2. 'Writing', 'dispatched' and 'oral'
The definition of 'writing' given in the 1994 version of the UNIDROIT Principles has survived the revision. It is a good enough definition, although somewhat circular. It refers to 'any mode of communication that preserves a record . . .', but since it is highly uncertain what a 'record' is, the answer remains unclear. However, given the small number of occasions on which the term 'writing' is used in the 2004 version, this is more of an academic than a practical problem.

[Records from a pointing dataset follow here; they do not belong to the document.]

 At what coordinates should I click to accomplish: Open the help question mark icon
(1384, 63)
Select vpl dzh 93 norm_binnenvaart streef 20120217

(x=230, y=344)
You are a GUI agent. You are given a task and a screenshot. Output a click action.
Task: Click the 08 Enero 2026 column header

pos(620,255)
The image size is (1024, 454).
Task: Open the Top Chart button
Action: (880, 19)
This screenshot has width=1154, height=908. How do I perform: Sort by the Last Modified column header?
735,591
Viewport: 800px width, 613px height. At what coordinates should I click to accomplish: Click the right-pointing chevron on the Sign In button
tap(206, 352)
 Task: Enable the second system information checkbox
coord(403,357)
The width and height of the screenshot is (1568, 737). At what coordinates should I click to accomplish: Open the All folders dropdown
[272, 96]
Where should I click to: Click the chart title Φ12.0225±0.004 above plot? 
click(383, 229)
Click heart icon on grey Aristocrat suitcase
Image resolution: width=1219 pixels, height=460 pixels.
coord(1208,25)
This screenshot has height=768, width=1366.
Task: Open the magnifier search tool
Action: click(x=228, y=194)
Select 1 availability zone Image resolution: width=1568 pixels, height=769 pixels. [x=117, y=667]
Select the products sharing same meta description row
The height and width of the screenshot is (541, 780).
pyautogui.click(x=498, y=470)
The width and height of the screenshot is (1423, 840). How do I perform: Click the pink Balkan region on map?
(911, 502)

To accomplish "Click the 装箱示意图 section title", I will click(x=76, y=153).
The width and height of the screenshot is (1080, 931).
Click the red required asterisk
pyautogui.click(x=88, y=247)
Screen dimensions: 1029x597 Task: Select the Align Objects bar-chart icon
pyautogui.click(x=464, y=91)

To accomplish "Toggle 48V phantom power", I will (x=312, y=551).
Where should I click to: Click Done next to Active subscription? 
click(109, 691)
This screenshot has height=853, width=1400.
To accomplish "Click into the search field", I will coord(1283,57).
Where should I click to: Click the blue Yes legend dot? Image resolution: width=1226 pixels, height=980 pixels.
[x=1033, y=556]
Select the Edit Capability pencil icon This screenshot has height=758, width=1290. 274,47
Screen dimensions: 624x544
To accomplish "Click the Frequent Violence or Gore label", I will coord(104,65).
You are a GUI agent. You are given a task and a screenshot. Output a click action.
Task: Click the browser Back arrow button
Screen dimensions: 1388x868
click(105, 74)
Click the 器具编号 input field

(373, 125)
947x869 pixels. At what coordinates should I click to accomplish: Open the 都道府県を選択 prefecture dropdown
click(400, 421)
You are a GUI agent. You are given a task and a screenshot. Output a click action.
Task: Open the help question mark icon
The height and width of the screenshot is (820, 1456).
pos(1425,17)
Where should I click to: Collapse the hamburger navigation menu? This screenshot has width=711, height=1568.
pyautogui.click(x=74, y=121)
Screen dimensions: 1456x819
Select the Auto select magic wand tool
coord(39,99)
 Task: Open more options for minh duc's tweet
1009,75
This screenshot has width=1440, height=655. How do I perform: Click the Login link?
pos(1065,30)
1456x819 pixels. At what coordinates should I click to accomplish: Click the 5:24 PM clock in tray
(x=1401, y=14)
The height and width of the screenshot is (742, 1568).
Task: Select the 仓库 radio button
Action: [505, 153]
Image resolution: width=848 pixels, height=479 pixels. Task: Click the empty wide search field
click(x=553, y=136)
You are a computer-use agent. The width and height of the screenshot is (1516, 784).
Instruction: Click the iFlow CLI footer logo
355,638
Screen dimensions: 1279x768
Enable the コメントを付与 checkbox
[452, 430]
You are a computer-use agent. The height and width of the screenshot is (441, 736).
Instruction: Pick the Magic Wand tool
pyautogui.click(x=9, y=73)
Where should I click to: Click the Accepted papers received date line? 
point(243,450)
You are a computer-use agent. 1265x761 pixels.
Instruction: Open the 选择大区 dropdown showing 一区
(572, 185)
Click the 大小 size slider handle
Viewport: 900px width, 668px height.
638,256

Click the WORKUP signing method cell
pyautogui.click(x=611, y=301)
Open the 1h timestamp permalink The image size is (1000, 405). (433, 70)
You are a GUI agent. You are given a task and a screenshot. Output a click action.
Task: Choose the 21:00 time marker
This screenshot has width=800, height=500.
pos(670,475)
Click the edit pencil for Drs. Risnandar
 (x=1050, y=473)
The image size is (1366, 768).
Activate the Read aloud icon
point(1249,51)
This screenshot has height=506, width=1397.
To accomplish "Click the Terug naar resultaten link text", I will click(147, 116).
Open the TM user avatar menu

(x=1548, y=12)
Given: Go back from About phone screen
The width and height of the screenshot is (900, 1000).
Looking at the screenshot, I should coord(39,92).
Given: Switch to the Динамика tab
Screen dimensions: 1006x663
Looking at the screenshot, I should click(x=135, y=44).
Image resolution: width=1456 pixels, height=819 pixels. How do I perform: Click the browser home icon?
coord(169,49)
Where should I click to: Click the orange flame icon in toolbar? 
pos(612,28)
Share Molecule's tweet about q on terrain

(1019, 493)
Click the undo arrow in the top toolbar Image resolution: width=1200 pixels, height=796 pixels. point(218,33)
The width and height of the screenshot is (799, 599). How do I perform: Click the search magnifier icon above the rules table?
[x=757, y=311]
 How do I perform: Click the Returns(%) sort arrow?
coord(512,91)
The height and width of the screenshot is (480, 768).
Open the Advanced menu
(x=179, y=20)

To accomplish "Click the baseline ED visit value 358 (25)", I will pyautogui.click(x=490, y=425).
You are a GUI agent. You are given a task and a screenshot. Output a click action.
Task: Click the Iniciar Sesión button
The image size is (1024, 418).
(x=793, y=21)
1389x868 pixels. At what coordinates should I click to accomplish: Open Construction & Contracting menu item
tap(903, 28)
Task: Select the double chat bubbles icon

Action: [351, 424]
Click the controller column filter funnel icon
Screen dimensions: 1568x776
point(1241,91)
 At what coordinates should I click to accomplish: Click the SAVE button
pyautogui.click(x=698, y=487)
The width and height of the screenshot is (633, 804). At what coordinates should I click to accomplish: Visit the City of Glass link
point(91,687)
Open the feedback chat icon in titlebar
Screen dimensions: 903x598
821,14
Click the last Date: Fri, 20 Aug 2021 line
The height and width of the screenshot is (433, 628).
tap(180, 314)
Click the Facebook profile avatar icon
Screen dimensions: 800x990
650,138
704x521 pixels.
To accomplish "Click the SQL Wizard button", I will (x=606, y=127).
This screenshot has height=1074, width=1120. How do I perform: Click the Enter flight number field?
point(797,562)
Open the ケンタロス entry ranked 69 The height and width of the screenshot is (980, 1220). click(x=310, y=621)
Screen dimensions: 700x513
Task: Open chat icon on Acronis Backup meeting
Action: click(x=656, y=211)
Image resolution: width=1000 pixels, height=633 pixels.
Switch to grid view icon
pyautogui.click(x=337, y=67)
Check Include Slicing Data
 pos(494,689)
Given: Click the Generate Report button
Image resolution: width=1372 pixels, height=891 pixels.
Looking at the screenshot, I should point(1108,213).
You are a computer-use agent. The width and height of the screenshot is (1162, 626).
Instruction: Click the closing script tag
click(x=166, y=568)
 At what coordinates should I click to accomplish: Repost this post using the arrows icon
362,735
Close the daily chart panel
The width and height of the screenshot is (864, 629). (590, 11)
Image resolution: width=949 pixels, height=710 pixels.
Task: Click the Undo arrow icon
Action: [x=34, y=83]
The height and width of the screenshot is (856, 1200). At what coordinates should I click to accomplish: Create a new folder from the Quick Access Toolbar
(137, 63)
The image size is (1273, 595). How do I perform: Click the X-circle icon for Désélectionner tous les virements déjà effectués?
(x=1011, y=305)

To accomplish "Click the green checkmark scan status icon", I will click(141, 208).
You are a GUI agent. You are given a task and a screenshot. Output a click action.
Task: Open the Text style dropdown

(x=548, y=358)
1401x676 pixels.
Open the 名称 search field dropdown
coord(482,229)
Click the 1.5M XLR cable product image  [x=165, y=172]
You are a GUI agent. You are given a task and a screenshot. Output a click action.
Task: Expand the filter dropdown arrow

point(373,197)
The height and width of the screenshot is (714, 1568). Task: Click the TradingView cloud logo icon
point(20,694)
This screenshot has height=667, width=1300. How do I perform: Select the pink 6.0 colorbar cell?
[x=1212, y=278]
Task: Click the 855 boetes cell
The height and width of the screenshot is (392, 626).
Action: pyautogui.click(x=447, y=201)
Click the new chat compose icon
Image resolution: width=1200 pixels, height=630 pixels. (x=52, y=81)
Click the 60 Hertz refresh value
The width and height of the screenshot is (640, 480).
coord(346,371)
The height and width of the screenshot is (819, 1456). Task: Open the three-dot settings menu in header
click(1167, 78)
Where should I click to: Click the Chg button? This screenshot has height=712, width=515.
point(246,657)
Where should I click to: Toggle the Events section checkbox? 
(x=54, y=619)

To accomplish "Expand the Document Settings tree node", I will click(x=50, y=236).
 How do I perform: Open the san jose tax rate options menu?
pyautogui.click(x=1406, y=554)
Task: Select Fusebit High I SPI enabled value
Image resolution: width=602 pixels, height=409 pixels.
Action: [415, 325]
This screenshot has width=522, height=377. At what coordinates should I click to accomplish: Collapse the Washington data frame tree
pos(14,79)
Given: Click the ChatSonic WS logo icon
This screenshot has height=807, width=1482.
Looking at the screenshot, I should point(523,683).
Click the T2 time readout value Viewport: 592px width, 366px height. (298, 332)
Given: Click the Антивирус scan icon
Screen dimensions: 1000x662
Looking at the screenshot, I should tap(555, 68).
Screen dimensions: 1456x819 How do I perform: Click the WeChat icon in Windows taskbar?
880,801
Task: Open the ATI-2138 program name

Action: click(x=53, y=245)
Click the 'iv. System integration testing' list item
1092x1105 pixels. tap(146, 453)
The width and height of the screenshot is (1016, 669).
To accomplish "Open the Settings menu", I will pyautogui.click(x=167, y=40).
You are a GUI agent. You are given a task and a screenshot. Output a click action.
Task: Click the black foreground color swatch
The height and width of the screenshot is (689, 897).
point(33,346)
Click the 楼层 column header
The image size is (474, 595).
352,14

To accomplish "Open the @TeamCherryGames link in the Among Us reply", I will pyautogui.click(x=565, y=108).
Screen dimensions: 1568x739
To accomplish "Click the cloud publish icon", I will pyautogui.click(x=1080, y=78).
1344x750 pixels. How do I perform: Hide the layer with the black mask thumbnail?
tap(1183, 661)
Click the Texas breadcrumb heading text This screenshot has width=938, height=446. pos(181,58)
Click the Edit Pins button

The 2004 version of the UNIDROIT Principles does not define the terms 'dispatched' and 'oral' in an electronic setting, despite the use of these terms in the text and the fact that they have caused some uncertainty over the past fifteen years. On reflection, it was wise not to do so. As far as the term 'dispatched' is concerned, there would now appear to be a common understanding that the definition given in the UNCITRAL Model Law on Electronic Commerce is correct: a message is 'dispatched' when it leaves the sender's server. It may be that the term 'oral' is more controversial, but the only instance in which it is used-Article 1.10(3)-is hardly likely to cause problems related to the exact definition of the term.
V. End remark
The drafters of the UNIDROIT Principles are to be congratulated for the success of their achievement and the importance the Principles have already acquired after ten years. They must also be congratulated for their useful and modern approach to ecommerce-minimalist and truly media neutral.
Tribute should also be paid to the close relationship between UNIDROIT and ICC. Not only do the two organizations share a common approach to e-commerce, but ICC's references to the UNIDROIT Principles in their Model Contracts are likely to be of benefit to international business and contribute on a wider scale, alongside legislation and conventions, to the harmonization of contract law and practice worldwide.